• Extract:
A trusting relationship between the breastfeeding support person and the mother is also key to quality breastfeeding support.
Tonya explains that the WIC Breastfeeding Peer Counselors are women from the community who have breastfed their own children, and offer mother-to-mother support.
“The Peer Counselors understand those socioeconomic issues as well as some of those challenges and barriers in the community. As they build relationships with mothers in the clinic, a lot of times moms will call them from their bedside and invite them up to come see the baby or, ‘I have a challenge with this…’ So the Peer Counselors come up as a cheerleader and as a support.“
Accurate and Consistent Messages
When a mother receives clear and consistent messages about breastfeeding, trust is built between herself and her breastfeeding support person.
“Our relationship has grown and I think we are to the point now that the lactation staff will call me on a mom and say, ‘I’ve got her coming and this is her issue.’ Then that mom knows there is a trusted person here. And if I need to consult Mary back I’ll get a consent, and we’ll work together on some of those challenges. Sometimes it is that difficult latch and maybe it is a craniosacral therapist we need to refer back to. So there is a circle of care. Mary is a nurse and has been in this field for a lot of years. We work off of each other and trust has been built. Mom benefits in receiving a consistent message, which builds trust. I think we can undermine trust. Breastfeeding is such a personal decision--they go to their mom or their aunt or their sister who has breastfed before. Sharing evidence based information and having someone they can trust is key. Often times moms say, ‘That’s what Mary told me!’ Or, ‘That’s what the doctor told me! ‘And I think, wow that is great for a mom that she is hearing a consistent message from her team of support!”

• Task set:
• A. Say whether each statement agrees with the breastfeeding support text, giving yes or no and the deciding words quoted from it: (i) The Peer Counselors have breastfed their own children. (ii) Mary is new to her field. (iii) Clear and consistent messages build trust between a mother and her support person.
• B. Please copy the breastfeeding support text between "Tonya explains that" and "breastfeeding support person.", inclusive, swapping "Peer Counselors" for "Peer Mentors".
• C. Write the next part of the breastfeeding support text, picking up after its final sentence.

• Information supplied:

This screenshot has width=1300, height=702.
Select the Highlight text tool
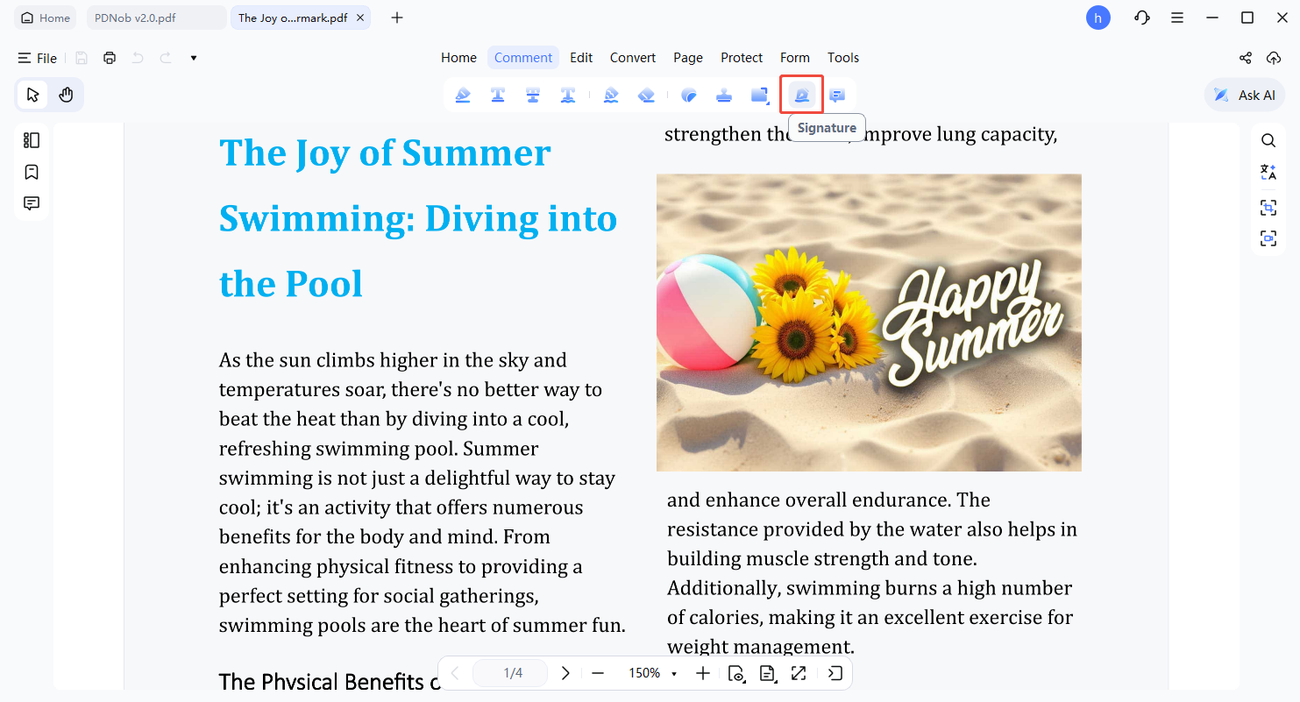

• Answers for this exercise:
• A.
(i) Yes: "women from the community who have breastfed their own children"
(ii) No: "Mary is a nurse and has been in this field for a lot of years."
(iii) Yes: "When a mother receives clear and consistent messages about breastfeeding, trust is built between herself and her breastfeeding support person."

• B.
Tonya explains that the WIC Breastfeeding Peer Mentors are women from the community who have breastfed their own children, and offer mother-to-mother support.
“The Peer Mentors understand those socioeconomic issues as well as some of those challenges and barriers in the community. As they build relationships with mothers in the clinic, a lot of times moms will call them from their bedside and invite them up to come see the baby or, ‘I have a challenge with this…’ So the Peer Mentors come up as a cheerleader and as a support.“
Accurate and Consistent Messages
When a mother receives clear and consistent messages about breastfeeding, trust is built between herself and her breastfeeding support person.

• C.
Tonya is a member of the Milk Mob and briefly shared with us about the Milk Mob’s role in growing their breastfeeding knowledge in the Aurora WIC Clinic. It is WIC’s goal that all of the dietitians and dietetic technicians be trained in some form of breastfeeding education. The state of Wisconsin recently contracted with the Milk Mob to hold an Office Breastfeeding Champion Training for its employees to meet said goal and also strengthen their existing breastfeeding knowledge and education.
“I think Milk Mob has a great passion that every mom is an individual. And this breastfeeding business is individual. It is key to really getting to what a woman’s feelings are about breastfeeding, what she has been told, and what her personal barriers are. When we can create an environment where a woman feels safe and able to share that, we can really get to addressing her barriers in a way that is successful. It is key for the Milk Mob community to understand those things.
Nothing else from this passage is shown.